Door de dood van zijn vader erfde hij in december 1899 een bescheiden kapitaal,
waarvan hij ambteloos kon leven.
Als student in aanraking gekomen met het socialisme en
lid geworden van de sdap, ontwikkelde Adama van Scheltema zich tot
socialistisch dichter, in wie het nieuwe ideaal sterk genoeg was om de
aangeboren melancholie te beheersen. Zijn eenvoudige, zangerige lyriek, die
sterk verschilde van die der tachtigers, vond bij de meeste critici
gereserveerde bewondering, bij de lezers grote instemming. Afkerig van zowel de
individueelste emotie als de individueelste expressie, zocht hij een algemene
natuurindruk weer te geven in verzorgde, aan traditie gebonden versvormen zoals
lied en refrein. Door zijn socialistische strijdgedichten werd zijn naam
populair, meer dan die van Gorter of Henriëtte Roland Holst.

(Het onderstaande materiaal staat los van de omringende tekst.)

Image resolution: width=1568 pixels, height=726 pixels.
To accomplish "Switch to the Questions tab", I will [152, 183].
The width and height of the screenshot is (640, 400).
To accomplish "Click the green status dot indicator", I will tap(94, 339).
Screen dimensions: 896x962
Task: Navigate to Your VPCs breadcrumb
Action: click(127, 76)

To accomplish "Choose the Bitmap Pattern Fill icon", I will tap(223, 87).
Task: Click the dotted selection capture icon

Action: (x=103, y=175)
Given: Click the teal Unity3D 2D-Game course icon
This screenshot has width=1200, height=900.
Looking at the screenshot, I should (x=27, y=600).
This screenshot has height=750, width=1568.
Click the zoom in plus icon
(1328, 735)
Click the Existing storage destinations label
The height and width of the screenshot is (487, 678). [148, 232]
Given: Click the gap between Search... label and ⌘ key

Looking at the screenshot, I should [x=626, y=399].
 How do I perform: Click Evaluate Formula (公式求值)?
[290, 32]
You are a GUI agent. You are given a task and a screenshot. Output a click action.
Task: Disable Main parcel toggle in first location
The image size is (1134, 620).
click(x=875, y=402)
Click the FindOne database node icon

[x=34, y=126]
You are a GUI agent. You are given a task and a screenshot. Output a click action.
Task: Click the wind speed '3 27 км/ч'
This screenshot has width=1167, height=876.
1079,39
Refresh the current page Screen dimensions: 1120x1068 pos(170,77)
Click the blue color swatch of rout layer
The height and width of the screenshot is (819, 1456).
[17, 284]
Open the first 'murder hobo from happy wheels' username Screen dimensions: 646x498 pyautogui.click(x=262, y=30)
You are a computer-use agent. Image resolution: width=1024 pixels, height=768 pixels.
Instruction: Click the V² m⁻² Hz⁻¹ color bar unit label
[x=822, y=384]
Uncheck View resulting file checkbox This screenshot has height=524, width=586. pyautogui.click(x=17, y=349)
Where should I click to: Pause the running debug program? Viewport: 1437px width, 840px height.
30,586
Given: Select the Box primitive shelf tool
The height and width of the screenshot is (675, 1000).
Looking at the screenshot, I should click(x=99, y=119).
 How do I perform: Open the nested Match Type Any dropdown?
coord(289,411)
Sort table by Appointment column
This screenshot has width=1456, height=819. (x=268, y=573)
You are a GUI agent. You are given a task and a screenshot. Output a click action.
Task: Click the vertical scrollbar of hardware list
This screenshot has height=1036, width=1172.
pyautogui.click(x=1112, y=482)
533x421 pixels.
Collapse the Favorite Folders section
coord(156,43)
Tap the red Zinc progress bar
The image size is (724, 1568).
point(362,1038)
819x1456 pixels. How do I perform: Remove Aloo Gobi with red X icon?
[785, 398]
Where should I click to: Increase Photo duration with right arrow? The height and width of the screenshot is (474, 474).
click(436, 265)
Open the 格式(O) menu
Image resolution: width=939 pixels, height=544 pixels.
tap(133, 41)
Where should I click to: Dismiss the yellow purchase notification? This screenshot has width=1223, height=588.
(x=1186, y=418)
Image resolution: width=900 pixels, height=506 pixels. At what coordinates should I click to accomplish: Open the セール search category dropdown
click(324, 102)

In 1907 huwde Adama van Scheltema met Anna Catharina
Kleefstra, zijn secretaresse bij het schrijven van een essay over de grondslag
van zijn dichterlijke en kritische opvattingen. Het kinderloos echtpaar woonde
te Parijs, in Italië, daarna in München en vestigde zich 1913 in
Bergen (nh). wo i bracht een crisis in het sociaal optimisme van de dichter
teweeg, doodsgedachten beheersten hem, zijn rationele levensbesef kreeg een
religieuze ondertoon. De naoorlogse inflaties waren een bedreiging van zijn
materiële bestaan, het leninisme in Rusland een aantasting van zijn
idyllische visie op de ontwikkeling.
Niettemin hervond hij zijn evenwicht en werkkracht,
getuige het wijsgerig-cultuur-historische gedicht De tors (1924). Van
dit gedicht in zeven zangen werden er vijf gepubliceerd in het door hem
geredigeerde tijdschrift Orpheus. De uitgave van het gehele werk, in
voorbereiding toen de dichter stierf, verscheen in 1924, na zijn dood. Een door
een val opgelopen hersenschudding die niet als zodanig was herkend, is wellicht
de oorzaak geweest van zijn onverwachte dood.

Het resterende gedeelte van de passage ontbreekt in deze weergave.